Awakening/Ryan Kisor Quintet

1239
Criss Crossレーベル順番聴き10日目。そして、このレーベルの旧譜(廃盤、未CD化の3枚を除く)を全部聞き終えました。250枚以上あるので、数年かかってしまいましたけれど、あまり得意でないメインストリーム系のアルバムコメントでもあるし、ホッとしています。欲を言えばもう少し長いコメントをしたかったかな、というのはありますけど。さて、最後を飾るのはライアン・カイザーのオルガンを交えたクインテットのアルバム。メンバーがメンバーなので、あまり踏み外すということはないですけれども、1曲目のタイトル曲あたりは、割と冒険していていいなあ、と思いました。日本制作の企画盤よりはずっとこっちの方が良いと思います。

これでこのレーベルが終わりではなくて、もうすぐ2月の新譜のコメントが出てくるとは思います。

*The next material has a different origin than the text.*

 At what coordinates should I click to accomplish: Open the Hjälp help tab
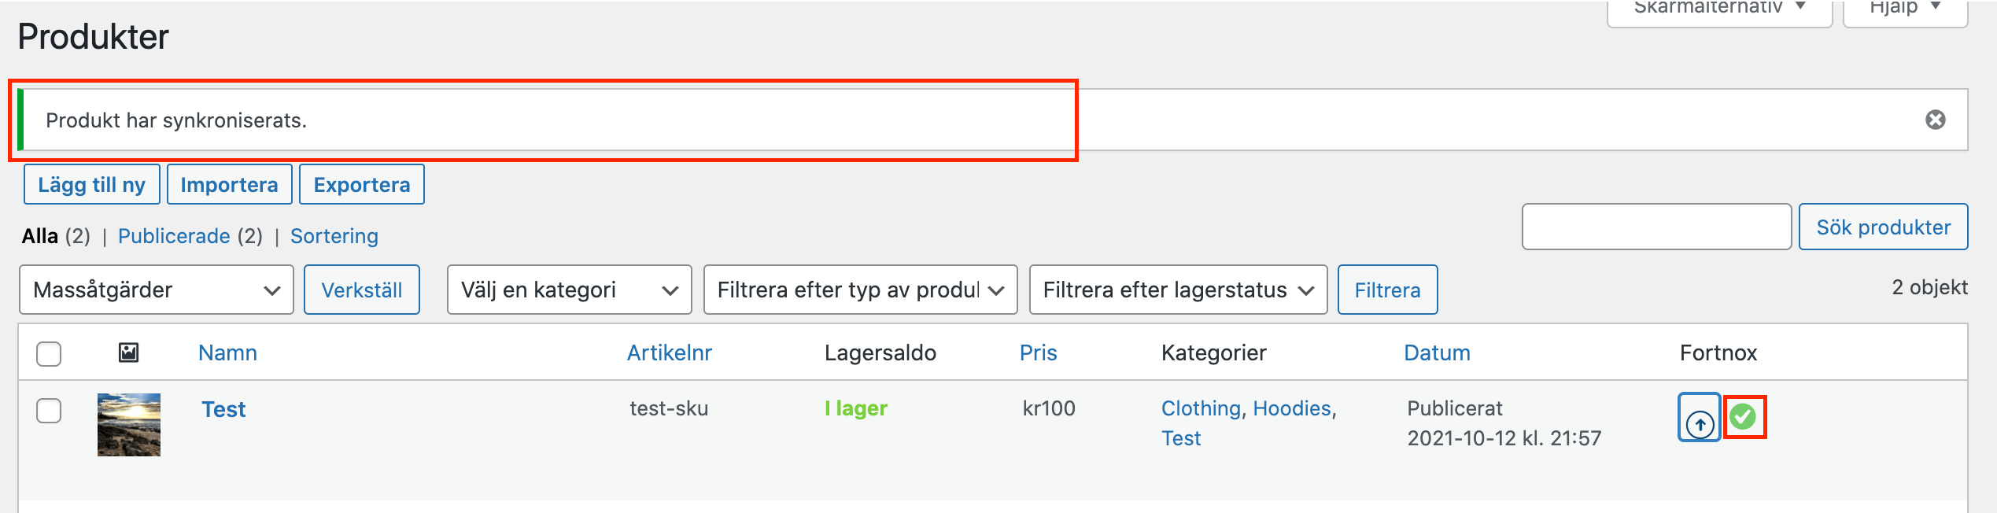pyautogui.click(x=1904, y=9)
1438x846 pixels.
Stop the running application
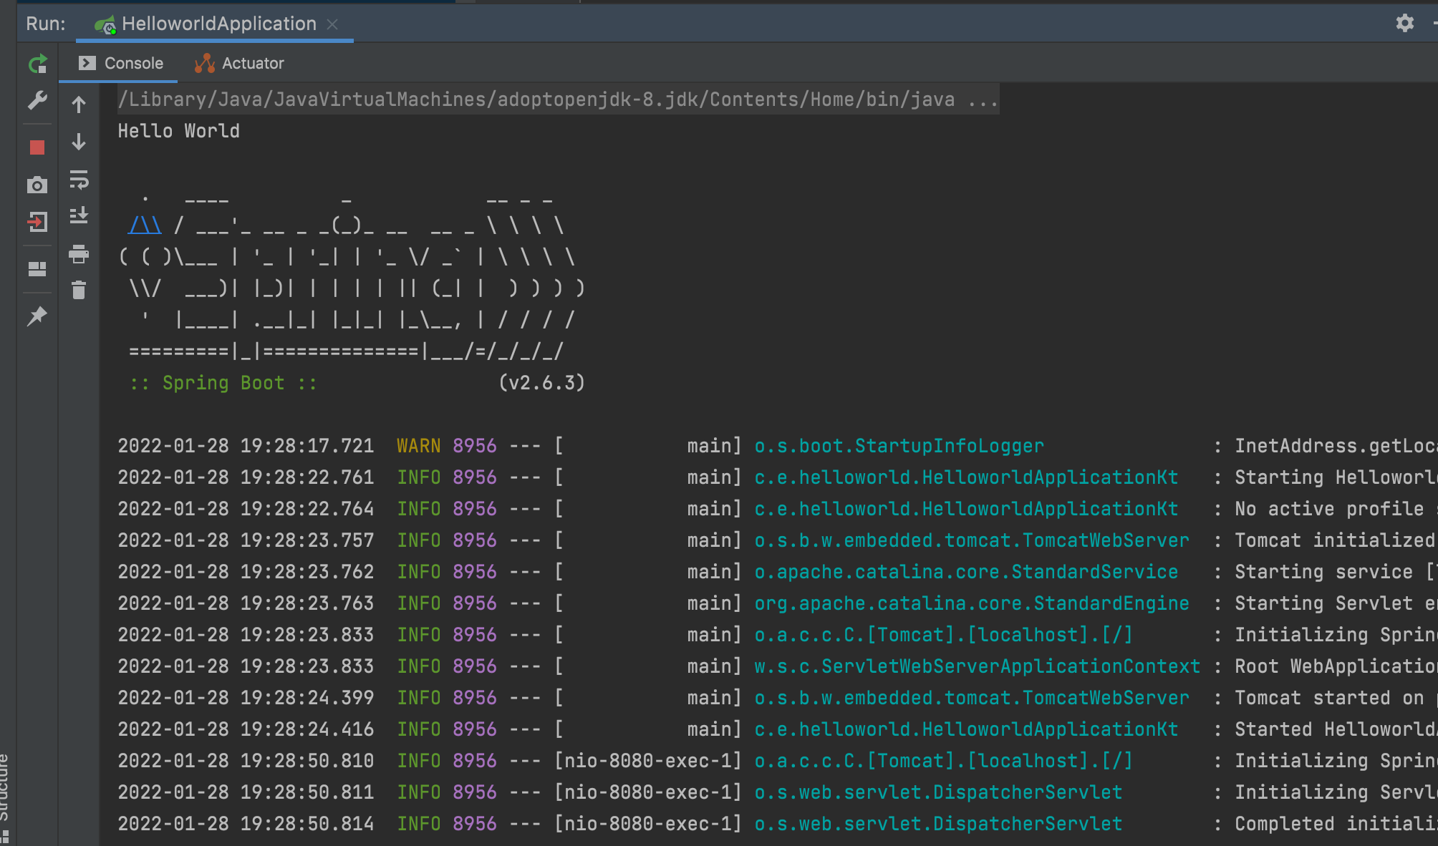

Awakening/Ryan Kisor(Tp) Quintet(Criss Cross 1239)(輸入盤) - Recorded December 19, 2002. Grant Stewart(Ts), Peter Bernstein(G), Sam Yahel(Org), Willie Jones 3rd(Ds) - 1. Awakening Part 1 and 2 2. Sioux City 3. UFO 4. Harlem Moon 5. Effing Blues 6. What Can I Say? 7. Free As A Bird

(07/02/25)全曲Ryan Kisorの作曲。オルガンのクインテットですが、端正なトランペットに対し、なかなか適材適所の顔合わせ。やはりバリバリきても温度感は低めかな。’70年代をほうふつとさせる4分の7拍子の上をソロが続いていく、ちょっとエキゾチックなサウンドのパート1からアップテンポの4ビートのパート2へ展開する13分弱の1曲目、ソフトなメロディとソロをミディアムの4ビートで包み込む2曲目、ややアップテンポでメカニカルなアプローチが目立つ3曲目、静かでちょっと沈んだ、夜の世界を感じさせるバラードの4曲目、ゴキゲンなアップテンポのブルースが勢いのある5曲目、スタンダードのような流麗なメロディを持っている、ソロもメロディアスな6曲目、8ビートのやや穏やかなジャズロックで淡々とソロが続く7曲目。

2007/03/03

Dig This!!/Wycliffe Gordon Quintet

1238
Criss Crossレーベル順番聴き9日目。ワイクリフ・ゴードンのリーダー作はこのレーベルからたくさん出ているけれど、やっぱり実力があるからなのか、と思います。奏法は彼ならではのもので、割とブラインドしやすいんではないかなと。今回は他のメンバーが違う方面から来たような感じですが、オルガンのサム・ヤエルも、泥臭くないにしても、普段の温度感が低めなところは見せないですし。ただ、ビル・スチュワートのドラム・ソロになると、やっぱり彼の世界のリズムを構築して、けっこう現代的な側面を見せてしまうようですが。まあ、けっこうリーダーのペースで進行しているので、違う個性のぶつかり合い、というところまではいかなかったですけれども。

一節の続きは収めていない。